One of the best ways to be inclusive of diversity in the workplace is to hear the thoughts, ideas, and feedback of others. This ensures that your business stays fresh and innovative when creating new or updating current products and services. We talk about listening to those of different genders, races, religions, and other backgrounds; these are the obvious diverse voices among us. But, we are also impacted in the workplace by different personalities.
While extroverts are eager to share their ideas in meetings or group brainstorming sessions, introverts may not find voicing their opinions in group settings easy to do. Sometimes introverts can be seen as uninterested or not as invested in the company’s wellbeing because they’re quieter than, and not as forthcoming with ideas as, their more vocal colleagues.
In Susan Cain’s Huffington Post article, “5 Insights for Introverts Who Want To Thrive In The Workplace,” she offers different solutions to help introverts feel more comfortable and confident when sharing their ideas in different settings—from job interviews, to meetings. One tip Cain shares in the article is particularly helpful for inclusive leaders.
In meetings, where the objective of the meeting is to share information, inclusive leaders can seek to gather information from introverted attendees by having everyone write down one or two ideas to share prior to the meeting, Cain suggests. Many people are uncomfortable with coming up with comments on the spot, and introverts often don’t feel comfortable sharing their thoughts in these settings. Having people brainstorm one or two points prior to the start of the meeting can help to alleviate this anxiety, she says.
Then, she says, the meeting leader can go around the table and ask each person to share the feedback that they wrote down previously.
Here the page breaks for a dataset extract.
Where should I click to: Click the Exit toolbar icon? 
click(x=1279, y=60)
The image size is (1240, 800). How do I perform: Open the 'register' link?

This technique can help to keep extroverts from controlling the meeting, and will also encourage introverts to speak up and be heard.
Having one-on-one meetings with employees may also be a better platform for introverts than larger group meetings. Let employees know that if they have ideas they don’t feel comfortable sharing in meetings, they can always come to you after the meeting or later on in the day to talk about their ideas.
Inclusive leaders take the time to evaluate and understand the different personalities in the office. A meeting may be a great place for extroverts to share ideas, but it isn’t always the best platform for introverts. By only listening to the louder voices in the office, you might not be getting the ideas you need to keep your company growing. Creating a culture that encourages everyone to take part in shaping the future of the organization is key to business success.